Hacker News new | past | comments | ask | show | jobs | submit login
The architecture of declarative configuration management (nelhage.com)
82 points by zbentley 27 days ago | hide | past | web | favorite | 20 comments

Building your own version of something is surely self indulgent wheel reinventing, but that’s what I’m currently doing with distributed configuration management.

It’s certainly been helpful in terms of understanding the boundaries between parts of the system, as this post also describes. The desire to auto configure everything is strong — one day you’ll have a VLAN hard coded into the config, but the next day you’ll be trying to programmatically distribute VLAN ids based on function instead. The day after that VLANs themselves are a artifact generated from a higher level separation in your human readable config. What was once a list of hosts with an attached VLAN id is now a group of hosts with a declared function that just happens to be programmatically assigned a VLAN id, but only as an implementation detail.
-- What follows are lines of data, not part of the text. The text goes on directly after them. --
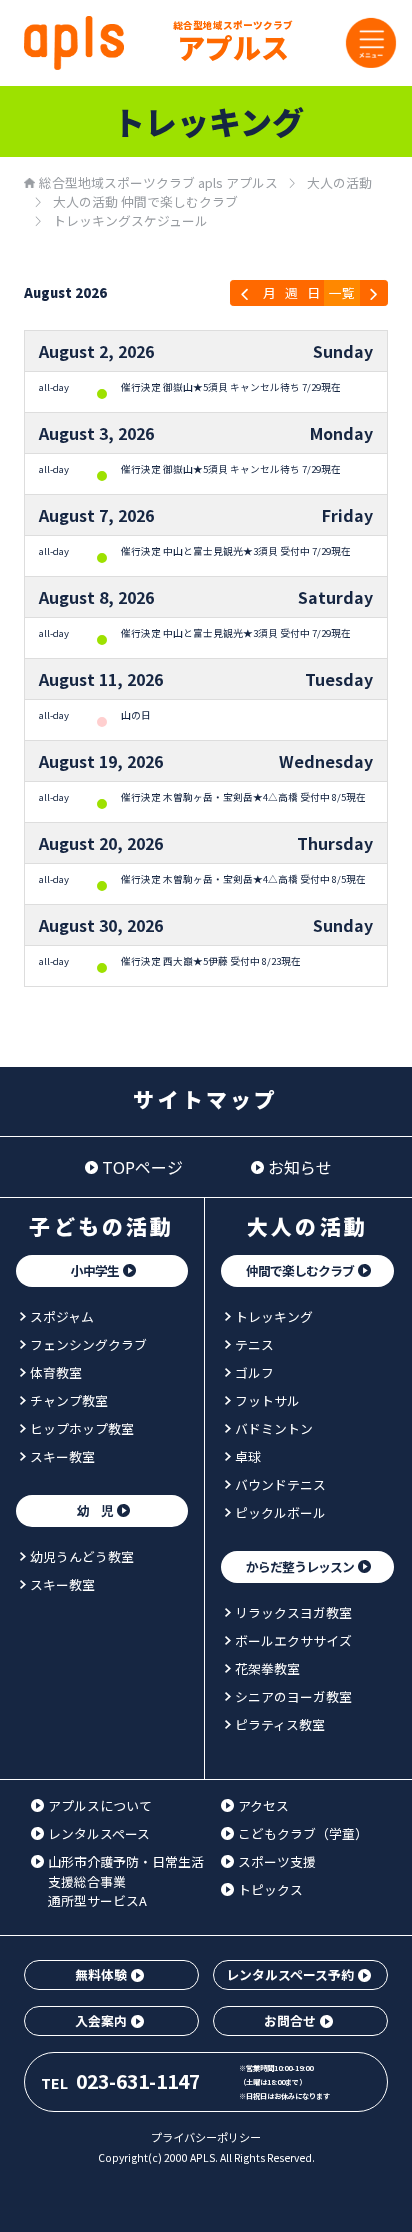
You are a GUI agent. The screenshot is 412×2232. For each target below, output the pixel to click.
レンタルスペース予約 (290, 1974)
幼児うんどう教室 (82, 1556)
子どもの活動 (101, 1226)
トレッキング (274, 1316)
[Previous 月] (244, 293)
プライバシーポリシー (206, 2137)
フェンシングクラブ (88, 1344)
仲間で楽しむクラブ (300, 1270)
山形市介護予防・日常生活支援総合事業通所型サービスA (126, 1881)
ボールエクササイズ (293, 1640)
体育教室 (56, 1372)
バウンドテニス (280, 1484)
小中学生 (95, 1270)
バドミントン (274, 1428)
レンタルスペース (99, 1833)
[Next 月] (373, 293)
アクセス (263, 1805)
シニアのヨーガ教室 (293, 1696)
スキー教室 (62, 1456)
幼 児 (95, 1510)
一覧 (342, 292)
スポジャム (62, 1316)
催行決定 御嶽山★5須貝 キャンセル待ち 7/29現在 (231, 387)
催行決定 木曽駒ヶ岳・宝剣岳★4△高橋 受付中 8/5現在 (243, 797)
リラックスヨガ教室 (293, 1612)
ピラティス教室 (280, 1724)
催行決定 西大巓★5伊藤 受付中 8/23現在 (211, 961)
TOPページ (142, 1167)
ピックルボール (280, 1512)
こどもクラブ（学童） (303, 1833)
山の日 (136, 715)
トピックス (270, 1889)
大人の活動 (307, 1226)
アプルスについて (100, 1805)
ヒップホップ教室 (82, 1428)
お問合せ (290, 2020)
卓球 (248, 1456)
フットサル (267, 1400)
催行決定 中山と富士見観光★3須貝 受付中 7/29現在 (236, 551)
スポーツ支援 (277, 1861)
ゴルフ (254, 1372)
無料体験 (101, 1974)
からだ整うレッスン (300, 1566)
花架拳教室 (267, 1668)
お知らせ (300, 1167)
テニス (254, 1344)
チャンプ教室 (69, 1400)
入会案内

The same happens with IP address management — your root configuration moves closer and closer to being a document describing what you want to do, and less about how to go about doing it (which is implemented in your custom augmentations to the engine instead.)

When you can justify it as an exercise in understanding a system, and you have time for it, building your own tool chain is incredibly rewarding.

> We could imagine resolving this tension if Terraform had two different convergence engines...The “create a new environment” engine, which always creates from scratch every resource it was given. This would excel at spinning up fresh environments as quickly as possible, since it would have to perform a minimum of introspection or logic and would just issue a series of “Create()” calls.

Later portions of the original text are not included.